The Endangered Species Act is our old past self, reminding us of a decision we made decades ago that has brought our own national symbol back from the brink. The American bald eagle became one of the first species on the list, and by 2007 the eagle population had recovered enough to be removed from the list. This thing works. According to the U.S. Fish and Wildlife Service, only 10 species of the nearly 2,000 species of plants, fish and wildlife protected under the act have gone extinct since the Endangered Species Act was signed into law. That’s a 99 percent success rate at stopping extinction. And many more protected species have recovery plans in place and their populations have stabilized.

Here in Montana, the act protects our iconic collection of wildlife like bull trout, grizzly bears, whooping cranes and black-footed ferrets, as well as the rivers, mountains and plains that these and other species call home.

But there are people in our government who don’t think like Richard Nixon did back in 1973. There are legislators who think the act needs an update and indeed maybe it does, I’m not the one reading the fine print. What I do know is that we live side by side with our wild neighbors and they can’t speak for themselves. Yet some members of Congress, under the guise of “updating” the act, are really seeking to eviscerate it. Congressman Rob Bishop of Utah (yes, the same one who is seeking to sell off our public lands) is calling to “repeal and replace” our safety net for wildlife on the brink of extinction.
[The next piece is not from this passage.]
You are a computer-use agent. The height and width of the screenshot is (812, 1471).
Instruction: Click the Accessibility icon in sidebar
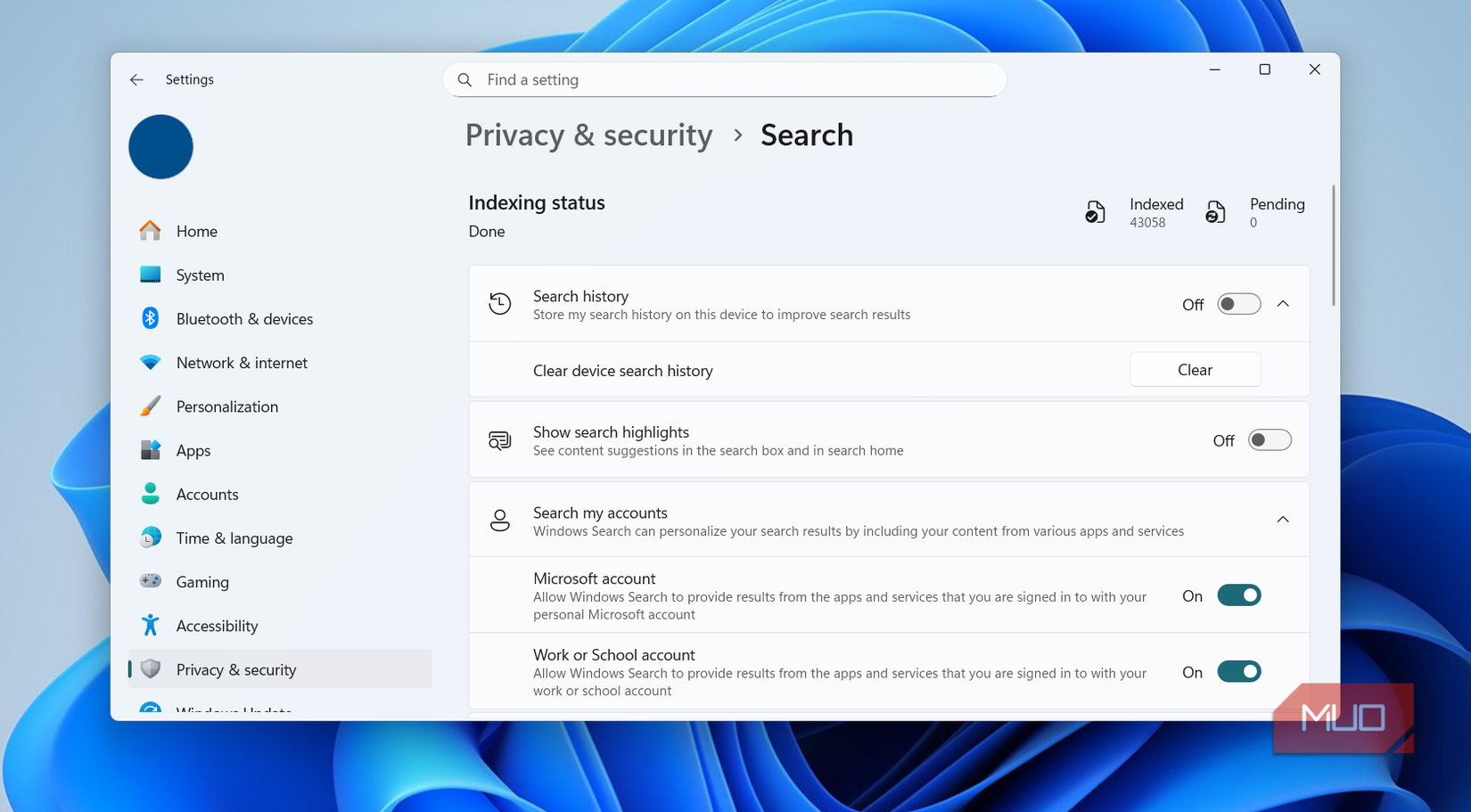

Protecting imperiled species is the right thing to do. Our unique rare and imperiled species of fish and wildlife are part of what makes life interesting, here in Montana and everywhere on the planet. We owe it to future generations to be good stewards and to protect endangered species and the special places they call home. I urge U.S. Sens. Jon Tester and Steve Daines and U.S. Rep. Greg Gianforte to oppose efforts to gut the Endangered Species Act and the species and habitat it protects.

My heart is with the whooping crane; is yours?

Jeri Rafter of Missoula is a producer for the International Wildlife Film Festival.